Cameron, EL, Tai, JC, & Carrasco, M (2001, May). Effects of transient
covert attention on the psychometric function. Vision ScienceS Society,
Sarasota, FL. 78-B11.
Purpose. Directing attention to a particular location is known to improve
accuracy and decrease reaction time for stimuli that appear at that location.
In this study we assessed how transient covert attention affects the psychometric
function by measuring performance on an orientation discrimination task
as a function of target contrast while directly manipulating transient
Methods.

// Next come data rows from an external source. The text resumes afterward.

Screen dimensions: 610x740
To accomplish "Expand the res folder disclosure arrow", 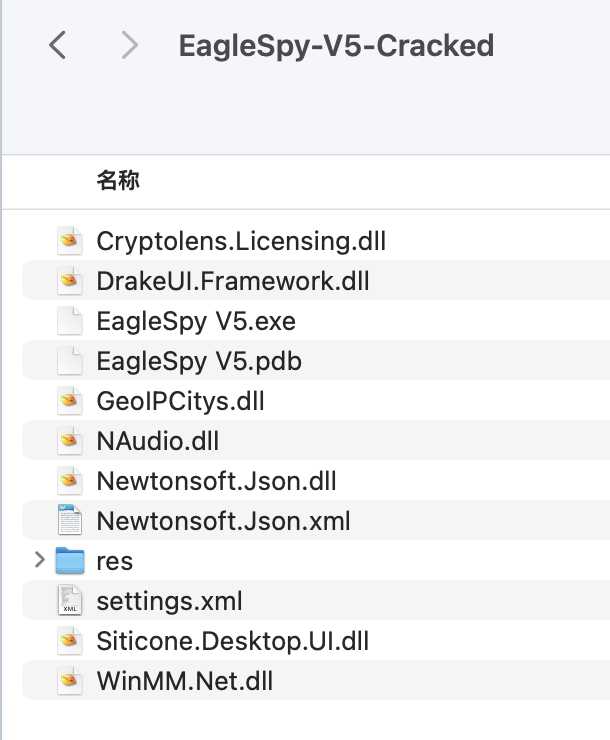I will pyautogui.click(x=40, y=560).
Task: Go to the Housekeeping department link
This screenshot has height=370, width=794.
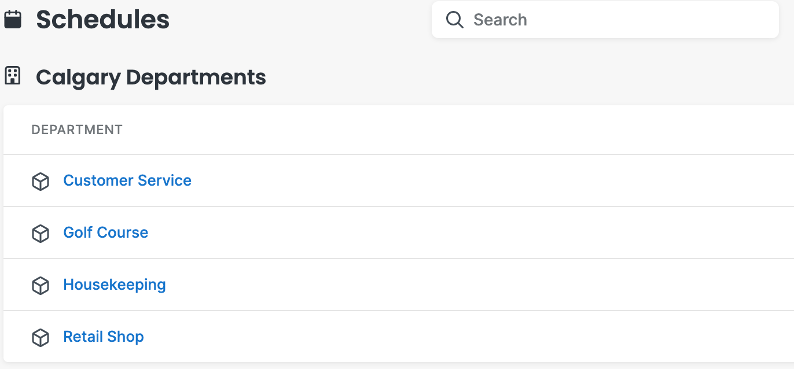Action: pos(114,285)
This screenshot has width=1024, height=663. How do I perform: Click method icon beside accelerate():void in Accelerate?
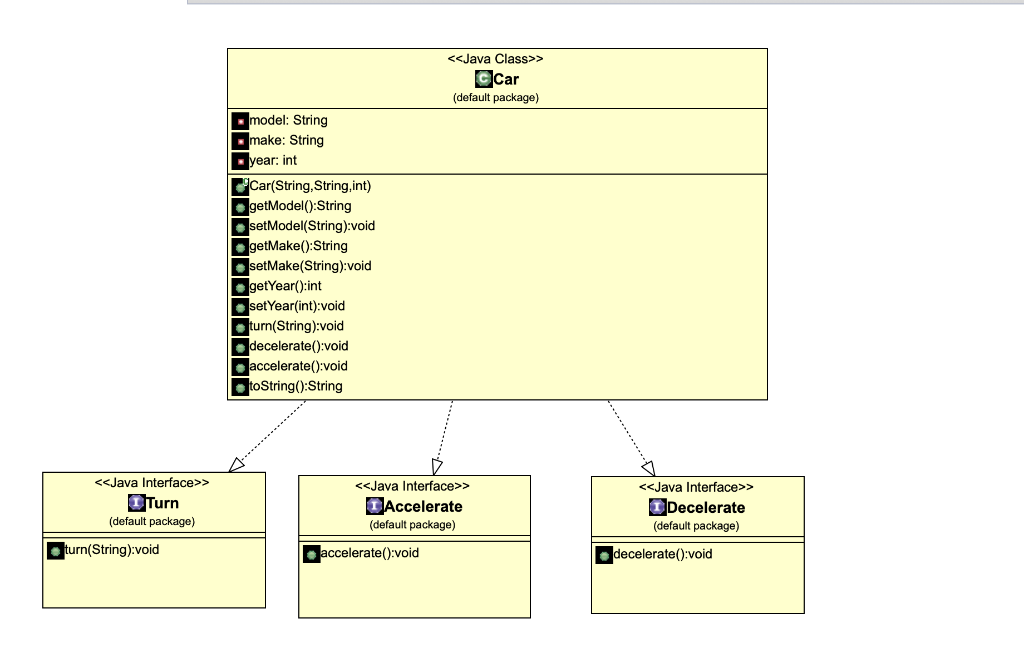312,554
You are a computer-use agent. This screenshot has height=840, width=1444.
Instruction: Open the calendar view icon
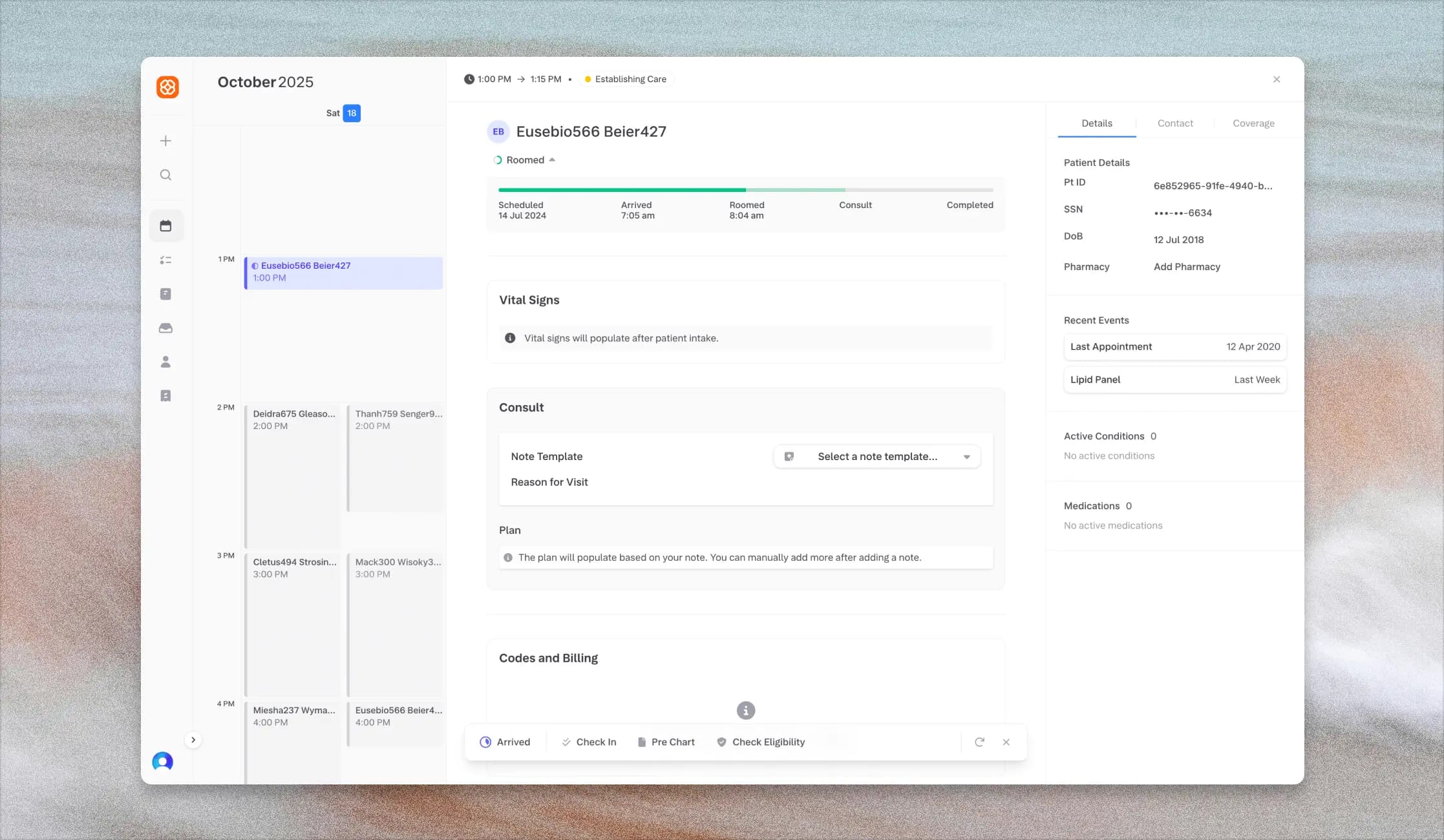(165, 226)
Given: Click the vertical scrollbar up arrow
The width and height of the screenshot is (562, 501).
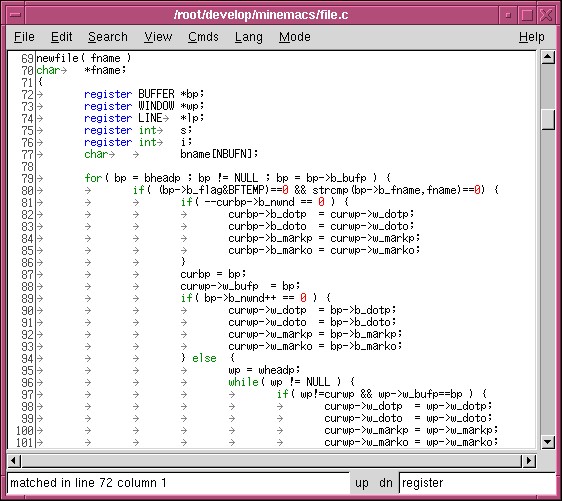Looking at the screenshot, I should 548,57.
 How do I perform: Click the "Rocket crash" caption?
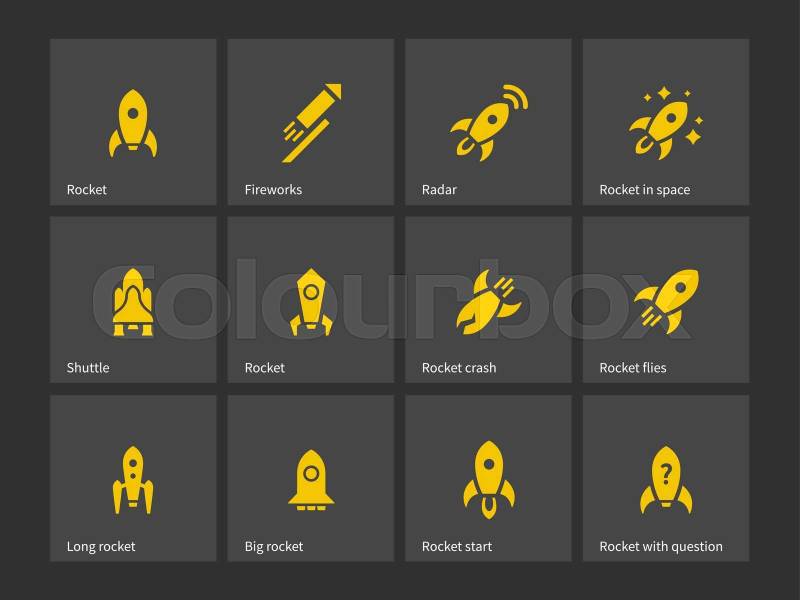pyautogui.click(x=459, y=368)
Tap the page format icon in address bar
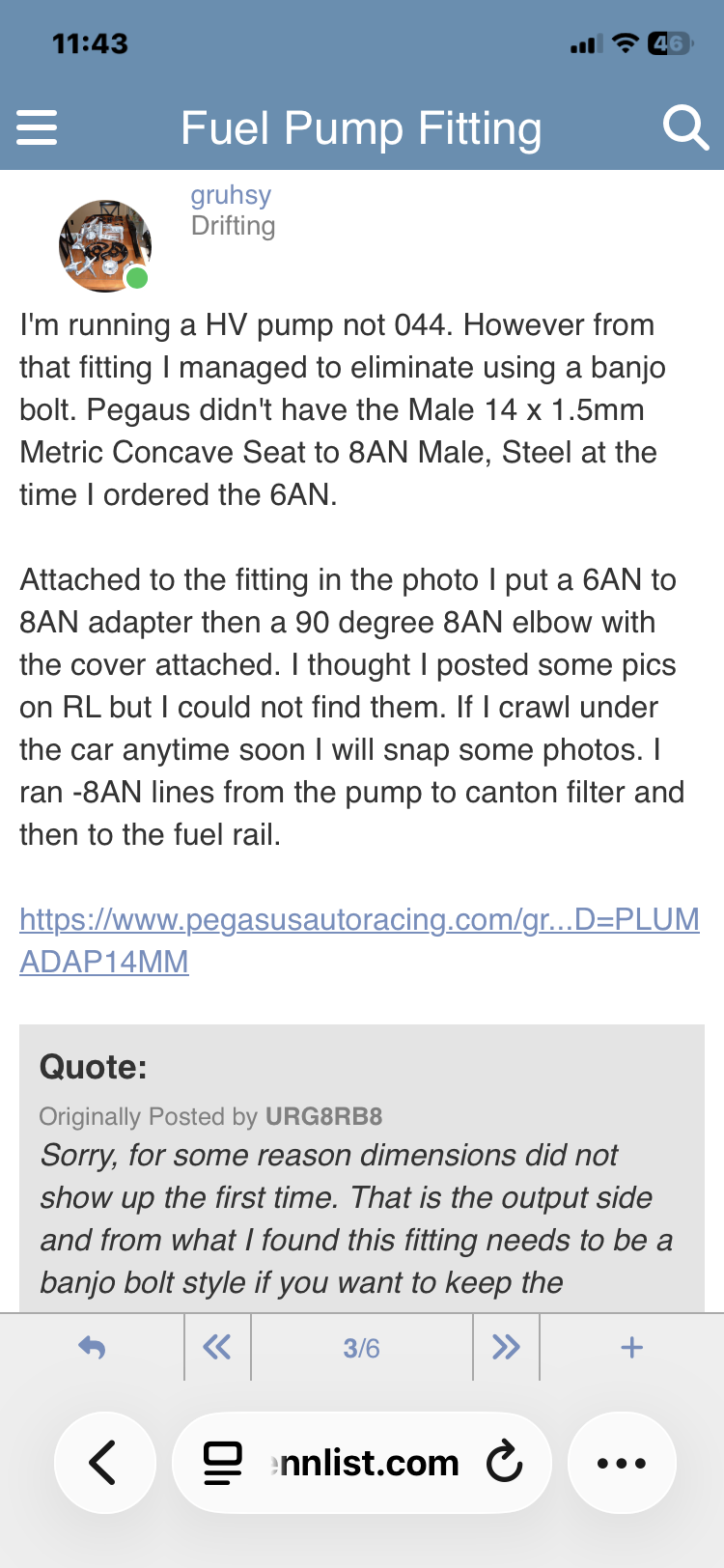724x1568 pixels. tap(223, 1463)
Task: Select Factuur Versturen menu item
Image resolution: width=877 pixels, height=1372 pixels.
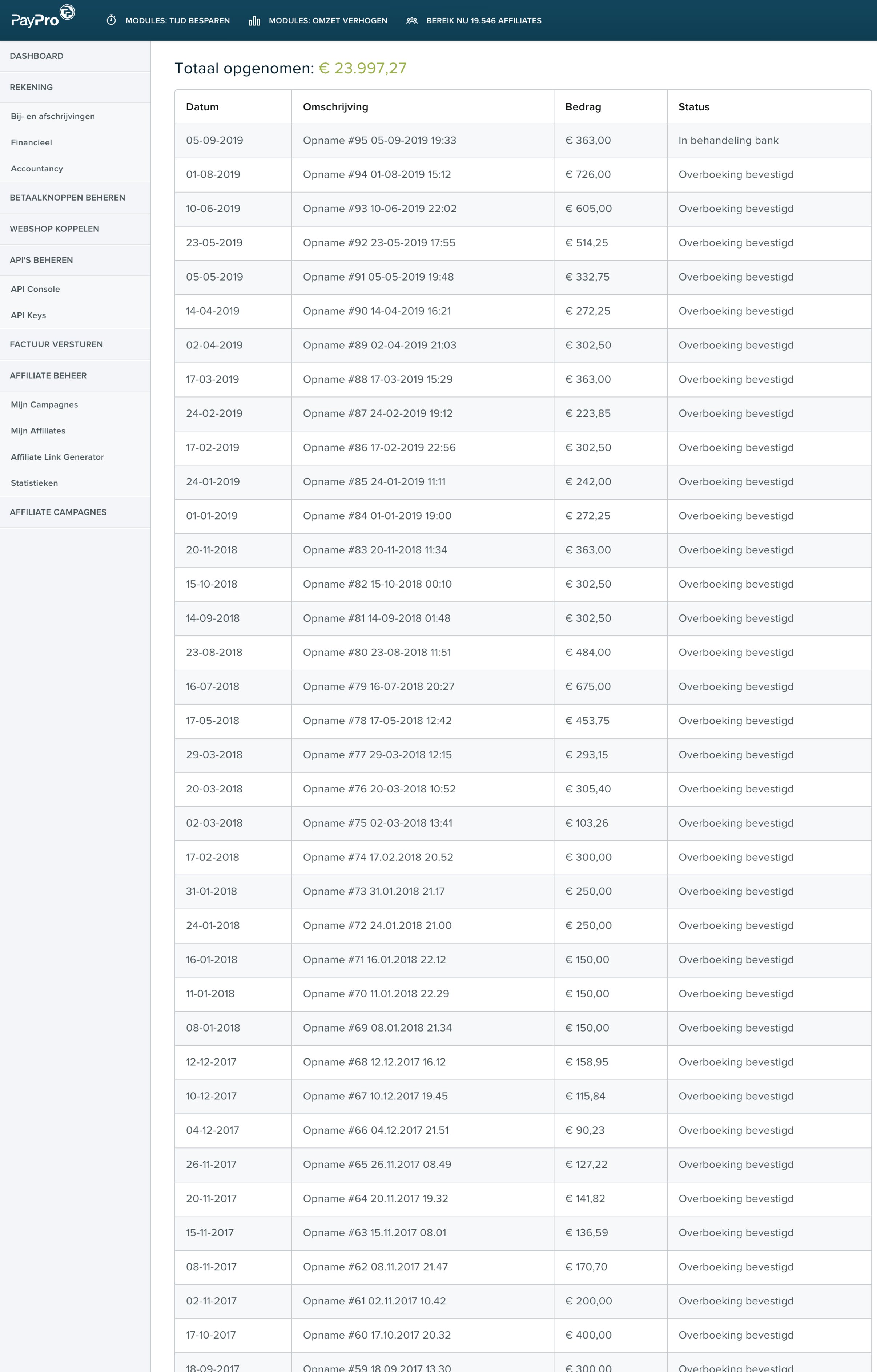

Observers performed a 2-AFC orientation discrimination task on
targets (Gabor patches between 2 and 12 cpd) that appeared at 4.5 degrees
eccentricity at one of 8 equally spaced locations around a canonical circle.
The timing between pre-cue onset and target offset was brief enough to
preclude saccadic eye movements. We used the method of constant stimuli
and measured performance (percent correct) as a function of stimulus contrast
in neutral and peripheral pre-cue conditions. Both pre-cues signaled target
onset, but only the peripheral pre-cue indicated target location.
Results. Performance increased as a function of stimulus contrast for
both neutral and peripheral pre-cue conditions. Overall, performance was
higher in the peripheral pre-cue condition, and the largest improvement
was in the threshold region (60-90% correct). In the peripheral pre-cue
condition, the psychometric function shifted towards lower contrasts and
had a shallower slope. In addition, we replicated a horizontal meridian
advantage and an impairment for targets that appear directly above fixation
(Carrasco, Penpeci-Talgar & Cameron, Spatial Vision, in press). Moreover,
performance fields showed a similar pattern at all but the highest contrast,
where performance was at asymptote. The slope of the psychometric function
was steeper for targets on the horizontal than on the vertical meridian.
Conclusion. Overall, performance is higher in peripheral than in neutral
pre-cue conditions. Attention decreases the slope and shifts the psychometric
to lower contrasts at all target locations.